◆ WHAT IS ASKED: Revise the records starting at the line containing "You are a GUI" and running through the end of the records by changing "My orders" to "My purchases", leaving everything else the same. Omit the pictures from your answer.

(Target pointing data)
****

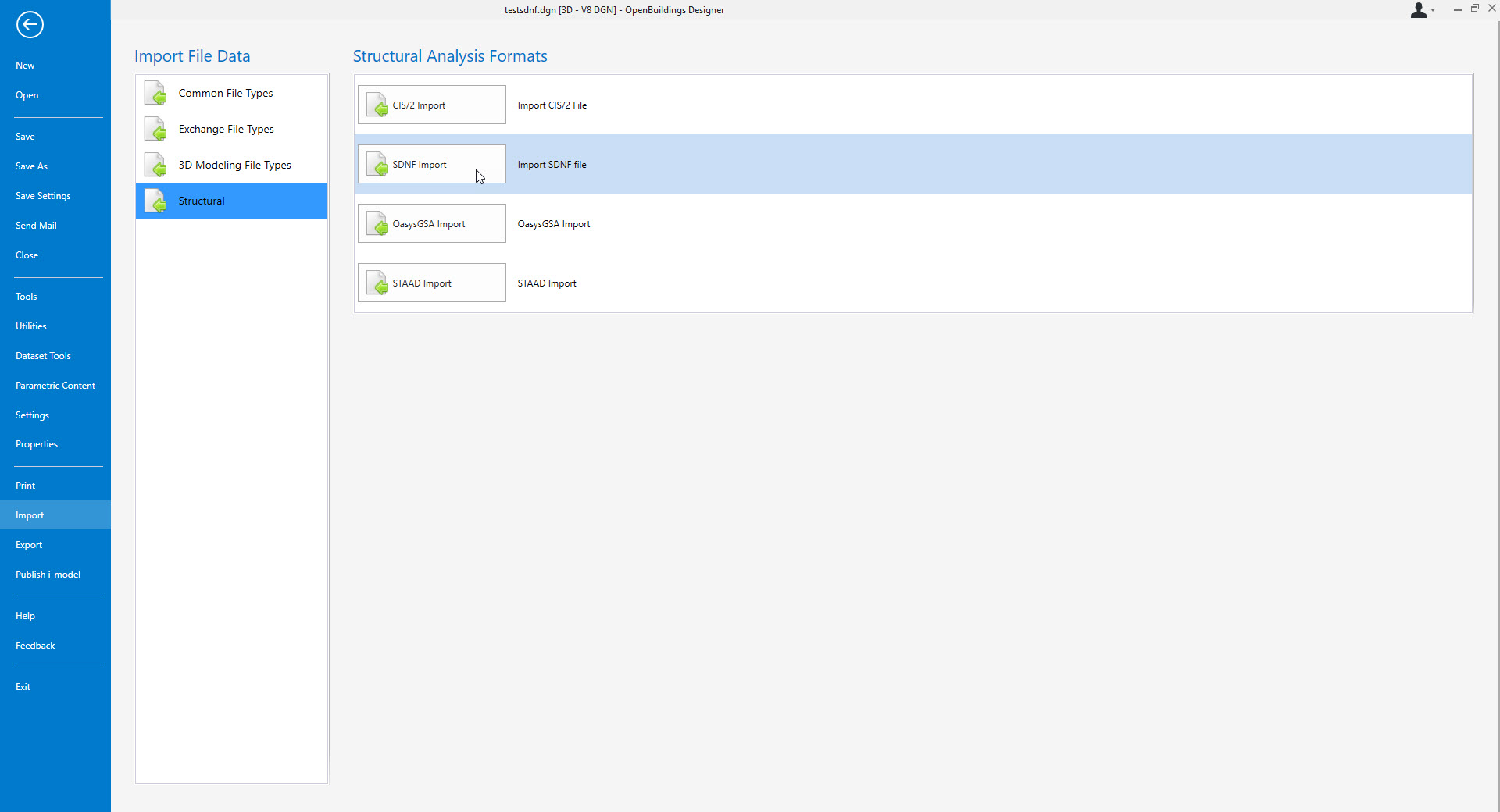
Task: Click the Structural category file icon
Action: pos(155,201)
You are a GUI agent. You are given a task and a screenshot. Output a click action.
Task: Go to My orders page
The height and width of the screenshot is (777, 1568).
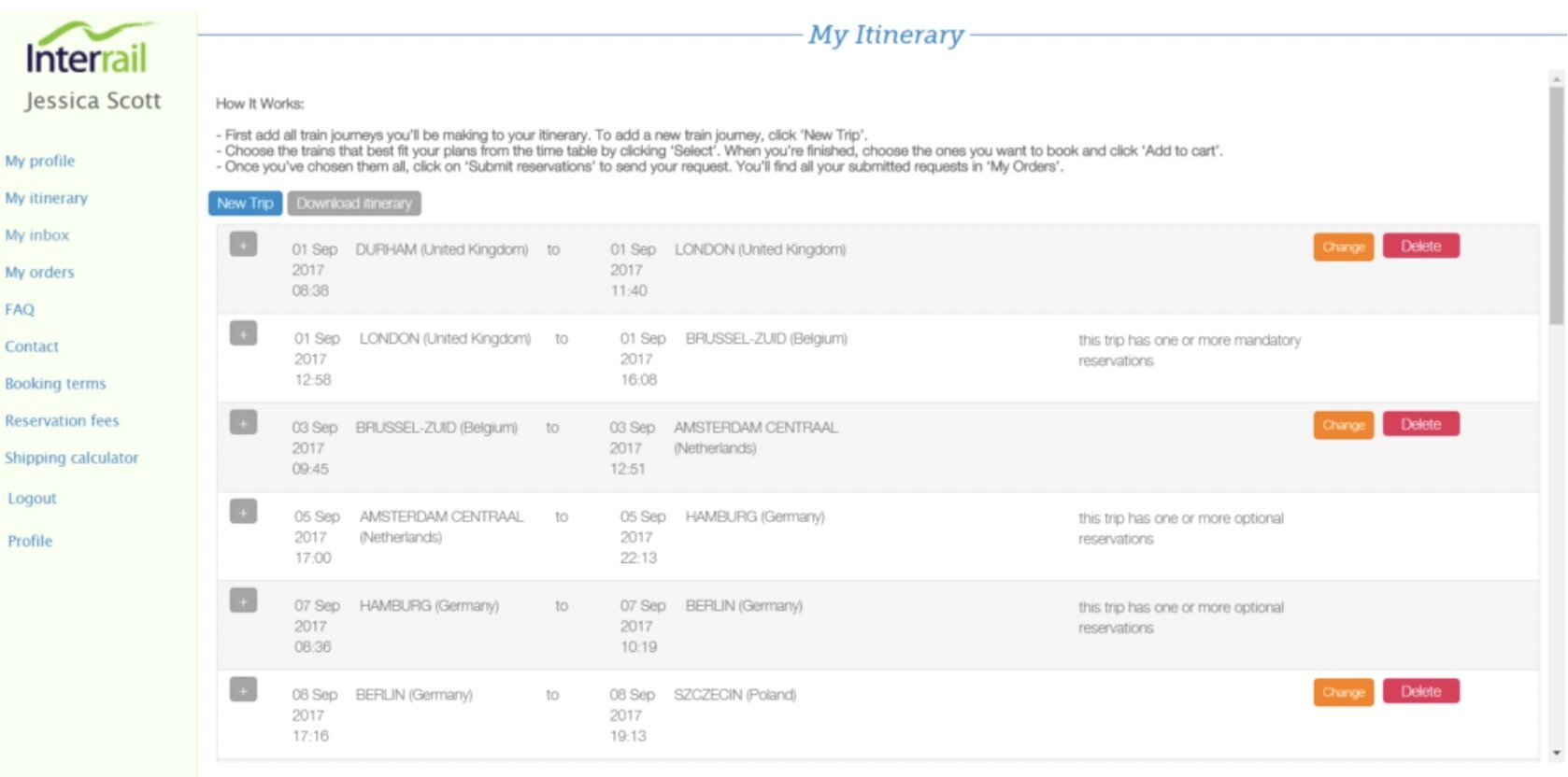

****

◆ RESULT FOR THIS TASK:
You are a GUI agent. You are given a task and a screenshot. Output a click action.
Task: Go to My purchases page
The height and width of the screenshot is (777, 1568).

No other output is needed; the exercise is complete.